I don't believe there will ever be high speed chargers everywhere there are gas stations today.
You need way, way more "high speed chargers" than there currently are gas stations or even gas pumps - EVs into the forseeable future will require about a half hour to charge a mostly-discharged EV battery vs 5 minutes at a gas pump.
In Canada, there is no cellphone tower where there is no population. So where we need communication the most, capitalism will not allow it.
Yeah, "capitalism" won't allow the rollout of cell towers where there are no people... Cell towers are expensive, cell companies put them where they can recoup the investment.
What you've just said is that this has nothing to do with climate change or the environment, that it is nothing but virtue signaling and a tax deductible vacation with someone else paying for the hookers and blow.
I concur.
Almost - being from the government they have no need to chase "tax deductible" trips - governments dont pay taxes, they collect taxes.
Also not Vatican City - Pope wants to keep his options open.
Vatican City generates is/will be 100% Solar Electricity - they don't need to fly to Columbia and talk about turning off their diesel generators or coal-fired power plants.
The list includes the EU which isn't exactly a country, but collectively does rank as a major emitter.
The list includes the "European Union", then it lists all the member countries of the EU...
7 minute is a irrelevant target by people who have not looked at actual human behaviour. There's no need to charge that fast. Road trips are not about filling up as fast as possible and racing back on the highway to set travel speed records.
What, after pissing thru 1,000 KM of continuous driving (651 miles), why would I want to spend more than, say, 7 minutes outside the car before driving another 1,000 KM (651 Mi)?
When I drive my ICE vehicle it PAINS me to stop every 500 miles to refill my 30 gallon gas tank!

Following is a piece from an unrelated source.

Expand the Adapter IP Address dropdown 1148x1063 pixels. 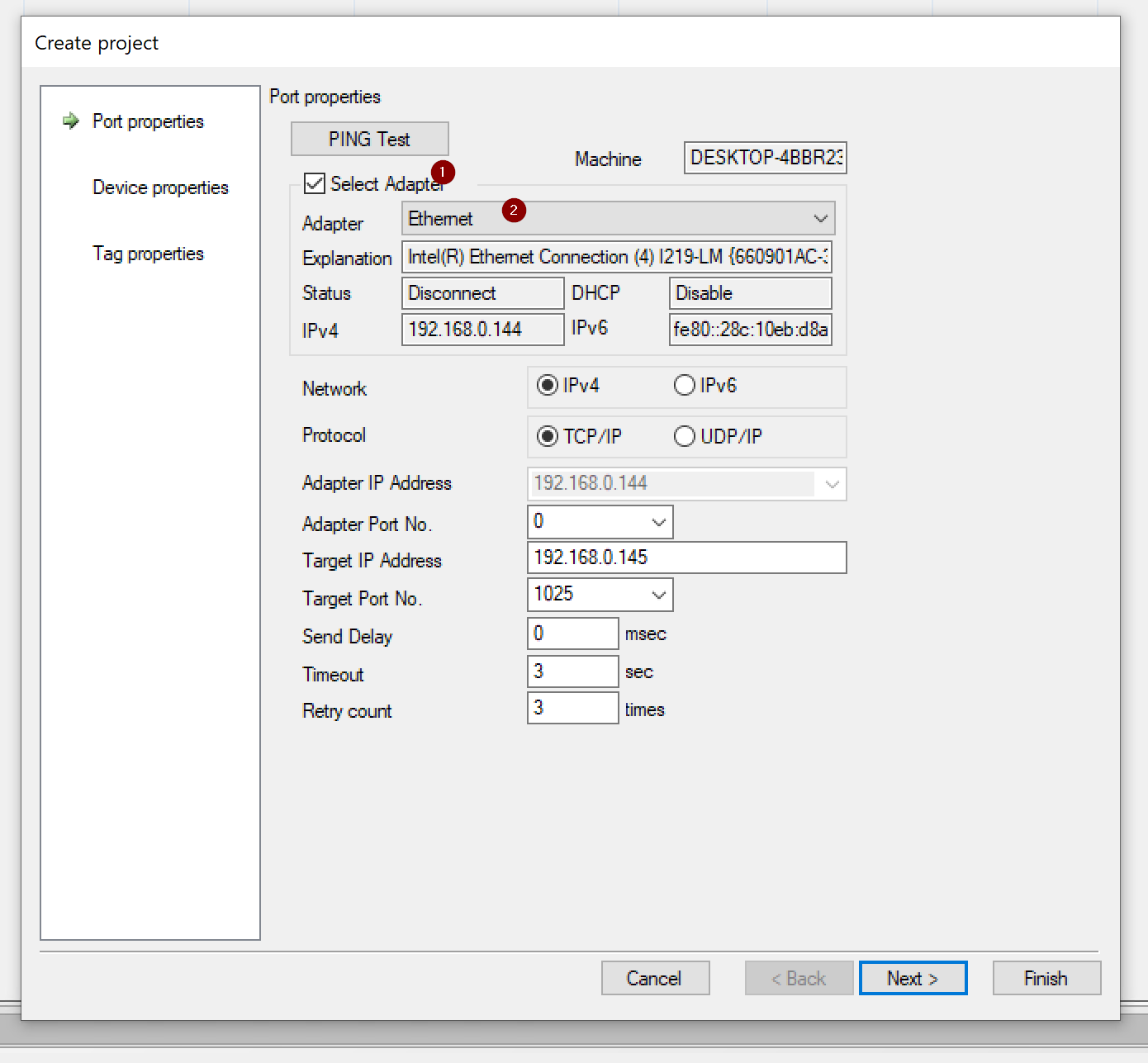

I don't have time to just stand around after 8 hours of driving!
LOL
Teslas have a navigation app that tells you how many open chargers there are at all nearby Tesla supercharging stations, that they blindly just showed-up hoping for an open charger is something they chose to do, they could have just used the app.
"This thing" is two different things - one is a high-capacity, light-weight "thing," the other is a quick-charging "thing."
They are describing two different battery technologies, each optimized for a different application...
The end of labor is to gain leisure.